Il Portoghese, quantunque avesse le sue paure, curioso da una parte di sapere qualche cosa sui prahos si arrese. Dissetatisi col succo buà màmplam che sapeva maledettamente di resina, s’aggrapparono ai rotang e ai gambir uncaria che serravano l’albero e si calarono fino a terra.

Il bello era uscire da quella foresta e guadagnare il fiumicello. Sandokan stesso si trovava smarrito e non sapeva qual via prendere.

– Io credo che noi ci troviamo in bell’impiccio, Sandokan – disse Yanez che non era capace di vedere nemmeno il sole per potersi orientare. – Da qual parte si andrà?
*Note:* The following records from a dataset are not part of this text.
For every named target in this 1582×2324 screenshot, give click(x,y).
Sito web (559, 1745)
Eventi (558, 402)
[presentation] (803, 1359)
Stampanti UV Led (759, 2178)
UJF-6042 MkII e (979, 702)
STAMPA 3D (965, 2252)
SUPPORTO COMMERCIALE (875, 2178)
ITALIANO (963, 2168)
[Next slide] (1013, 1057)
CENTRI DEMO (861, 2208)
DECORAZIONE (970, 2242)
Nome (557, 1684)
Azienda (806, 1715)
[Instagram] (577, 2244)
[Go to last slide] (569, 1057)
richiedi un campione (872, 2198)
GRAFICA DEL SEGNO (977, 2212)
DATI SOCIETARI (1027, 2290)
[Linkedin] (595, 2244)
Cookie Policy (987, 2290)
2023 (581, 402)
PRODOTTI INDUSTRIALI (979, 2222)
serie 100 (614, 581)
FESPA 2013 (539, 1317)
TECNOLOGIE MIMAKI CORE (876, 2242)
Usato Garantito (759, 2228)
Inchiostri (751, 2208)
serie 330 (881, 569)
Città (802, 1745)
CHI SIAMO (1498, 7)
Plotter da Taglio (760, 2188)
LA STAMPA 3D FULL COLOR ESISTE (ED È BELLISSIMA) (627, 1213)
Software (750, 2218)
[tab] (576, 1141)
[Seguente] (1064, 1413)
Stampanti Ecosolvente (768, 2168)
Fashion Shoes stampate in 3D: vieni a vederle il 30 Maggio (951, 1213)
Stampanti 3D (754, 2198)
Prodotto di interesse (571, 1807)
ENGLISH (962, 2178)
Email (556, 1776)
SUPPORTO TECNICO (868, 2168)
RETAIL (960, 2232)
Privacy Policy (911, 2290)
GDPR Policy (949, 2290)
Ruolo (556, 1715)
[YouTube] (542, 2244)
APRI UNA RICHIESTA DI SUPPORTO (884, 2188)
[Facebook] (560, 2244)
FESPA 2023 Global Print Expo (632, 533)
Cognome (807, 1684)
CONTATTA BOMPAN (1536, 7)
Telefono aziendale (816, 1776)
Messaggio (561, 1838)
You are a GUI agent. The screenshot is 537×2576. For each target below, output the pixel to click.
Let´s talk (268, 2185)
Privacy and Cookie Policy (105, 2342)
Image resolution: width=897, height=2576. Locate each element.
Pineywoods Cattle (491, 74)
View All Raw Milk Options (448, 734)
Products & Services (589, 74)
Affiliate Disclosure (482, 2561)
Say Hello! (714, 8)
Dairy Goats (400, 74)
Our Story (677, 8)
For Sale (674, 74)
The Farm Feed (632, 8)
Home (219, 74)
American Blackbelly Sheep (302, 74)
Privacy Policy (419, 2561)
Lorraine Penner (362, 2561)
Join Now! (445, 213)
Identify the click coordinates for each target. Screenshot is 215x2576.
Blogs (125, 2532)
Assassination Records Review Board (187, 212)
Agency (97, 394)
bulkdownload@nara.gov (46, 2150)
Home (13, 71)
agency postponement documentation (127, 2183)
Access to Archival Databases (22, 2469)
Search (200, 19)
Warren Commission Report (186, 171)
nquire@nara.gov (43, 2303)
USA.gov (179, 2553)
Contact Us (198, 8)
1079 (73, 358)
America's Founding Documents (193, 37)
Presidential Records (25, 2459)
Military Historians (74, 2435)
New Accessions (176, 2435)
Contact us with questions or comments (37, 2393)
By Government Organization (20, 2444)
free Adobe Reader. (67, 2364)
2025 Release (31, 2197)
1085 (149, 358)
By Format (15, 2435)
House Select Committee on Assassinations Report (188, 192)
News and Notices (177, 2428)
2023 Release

– Ti confesso, che mi trovo smarrito – rispose Sandokan. – Ma presto o tardi usciremo di qua e troveremo il fiume. Ecco qua un passaggio che una volta deve essere stato un sentiero. Le piante lo hanno coperto e sono sì unite da non lasciar passare un piccolo babirussa, ma passeremo con un po’ di pazienza. Orsù, andiamo avanti, e bada bene di non schiacciare la coda di qualche serpente e di prepararti a fare delle ascensioni meravigliose.

– Avanti allora!

I due pirati si cacciarono come due serpenti in mezzo alle piante, cercando seguire il sentiero tagliato ogni istante da lunghe liane rampicanti e da immense ragnatele dal grosso filo setoso, procedendo ora coll’occhio rivolto a terra per non incespicare nelle radici o per non calpestare incautamente qualche velenoso rettile e ora rivolto sugli alberi per non ricevere sulla testa qualche frutto pericoloso, e movendo con precauzione i rami e le foglie per non destar all’armi. Ben presto ripresero le salite sui rotang o sui gambir, mettendo in fuga o irritando i semnopithecus maurus, scimie dal pelame nero e dalla coda lunga, chiamate comunemente in Malesia bigit, le quali, facendo ridicole smorfie e salti con una destrezza meravigliosa, vedendo turbati i loro recessi, si vendicavano scagliando frutta e ramoscelli sui due intrusi.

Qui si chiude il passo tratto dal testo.